Andacht am 01.03.2012, Pfarrer Siegfried Fischer

Liebe Besucherinnen und Besucher der Vesperkirche,

ich grüße Sie alle herzlich. Mein Name ist Siegfried Fischer, evangelischer Krankenhauspfarrer in Ludwigsburg.

„Amselzehen sind warm“
Im August 1963 verlässt der Schriftsteller Wolfdietrich Schnurre zum ersten Mal nach mehreren Monaten sein Krankenzimmer in einer Berliner Klinik. Er leidet an einer neurologischen Erkrankung, hat oft Lähmungserscheinungen, und braucht noch viel Geduld.
Aber nun kommt der Tag, an dem er sich vorsichtig aus der Klinik wagt. Die Beine bandagiert, er hat Schmerzen.
Dann passiert es. „Plötzlich der Sturz“, schreibt er später im Telegrammstil. „Ich hatte aus Scheu vor Zuschauern eine einsame Ecke im Park gewählt. Niemand, der mich so schnell fände. Lag reglos da; jede Motorik erloschen; Pflaster unter den Knien...“

„Da kam sie. Hüpfte erst scharrend um mich herum.
Schreckte auch einmal, als mir das Augenlid zuckte.
Auf der Schulter den Schnabel gewetzt.
Den Arm entlangbalanciert.
Und schließlich von Finger auf Finger umsteigend.
Ein Jahr lang kein Gefühl in den Händen, und nun die Wärme dieser sanft zugreifenden Amselzehen empfunden.
Das war es. Höher läßt sich das Leben nicht schrauben."

„Amselzehen sind warm." So beginnen seine späteren Notizen über den Vorfall im Park des Berliner Krankenhauses. Diese unvermutete Wärme markiert die Grenze zwischen Tod und Leben.
Zuerst die Lähmung des ganzen Körpers, die dem Kranken immer mehr die Hoffnung nahm - dann der verwegene Aufbruch in den Park - dort der Sturz fern von Menschen, die ihm zu Hilfe kommen könnten. Und dann das Empfinden der Wärme, die von den Zehen eines Vogels ausgeht – und alles veränderte. Diese Momente waren wichtiger als alles, was danach geschah: dass man den Gestürzten fand, ihm aufhalf, ihn zurückbrachte in sein Krankenzimmer.
Dass der Hinfällige die Wärme dieser Amselzehen spürt, bringt die Wendung und leitet eine wundersame Heilung ein. „Höher läßt sich das Leben nicht schrauben."

Es ist wie im Märchen: Ein Vogel bringt einem, der in großer Gefahr ist, eine rettende Botschaft. Es ist noch nicht so weit.

„Ich weiß gar nicht, wie ich das machen soll, wenn ich wieder nach Hause muss“, sagte mir vor mehreren Wochen ein Patient aus der Psychiatrie. Über einen Monat war er bereits dort – und er hatte Angst, seine Wohnung wieder betreten zu müssen und das Alleinsein wieder kommt.

Gestern rief er bei mir an, seit 5 Tagen ist er nun wieder zu Hause. Es gehe ihm gut. Ein guter Freund habe sich überraschend gemeldet und sei vorbeigekommen. Auch eine Frau aus der Nachbarschaft habe vorbeigeschaut und sich eine Weile zu ihm gesetzt.
Es war ein gutes Gefühl, seine veränderte Stimme zu hören. „Es geht wieder weiter“, sagte er noch.

Amselzehen sind warm.

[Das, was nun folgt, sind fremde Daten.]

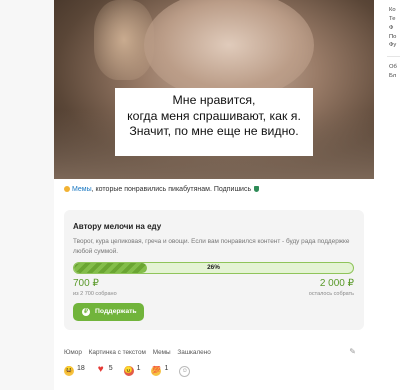 This screenshot has width=400, height=390. Describe the element at coordinates (82, 190) in the screenshot. I see `community-link: Мемы` at that location.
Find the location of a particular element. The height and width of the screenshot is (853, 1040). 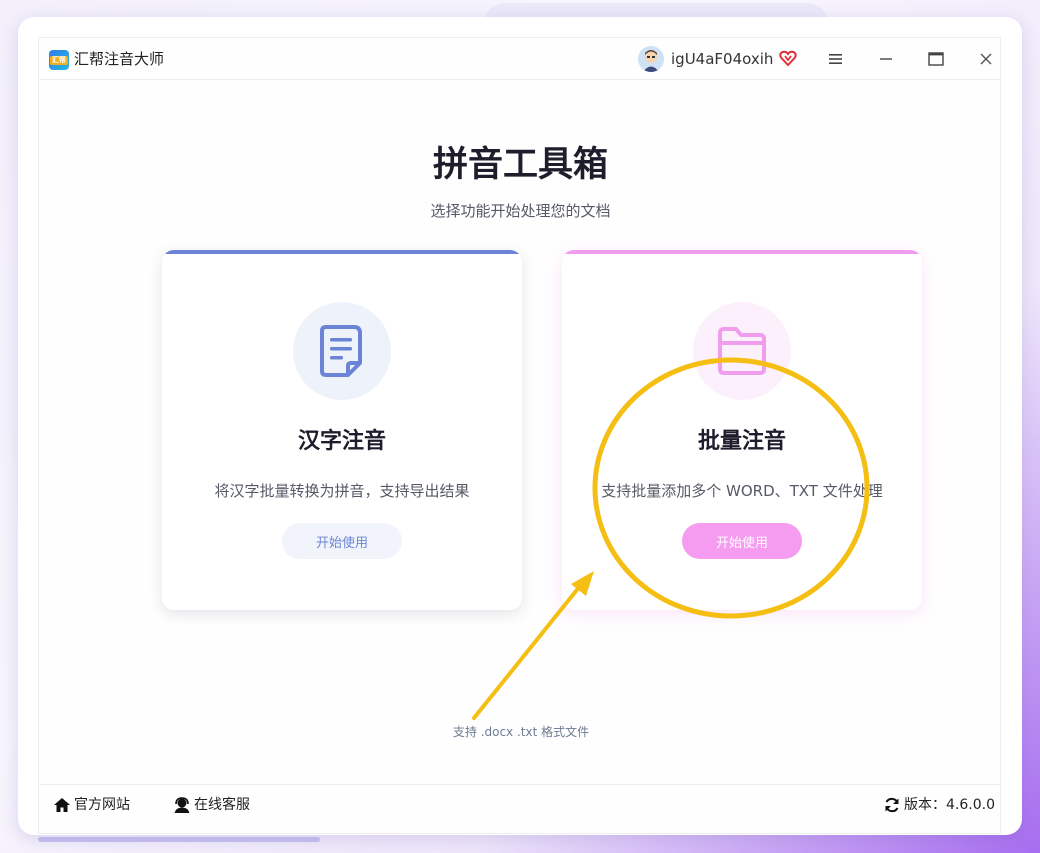

title-bar: 汇帮 汇帮注音大师 igU4aF04oxih is located at coordinates (520, 59).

Manchmal ist es ein guter Freund, manchmal eine Amsel, die wir in diesen Tagen wieder vermehrt pfeifen hören. Manchmal braucht es eine Weile, bis wir sie wahrnehmen. Manchmal braucht es jemand, der zu mir sagt, dass Gott da ist und mitgeht.

Amselzehen sind warm. „Steh wieder auf und geh“, erzählt die Amsel. „Du hast noch einen Weg vor dir.“

Heute ist der 1.März, draußen scheint die Sonne wieder. Meine Mutter hat, als wir noch Kinder waren, immer gesagt: wenn es März wird, wird es bald wieder Frühling. Ich wünsche Ihnen allen einen guten Tag.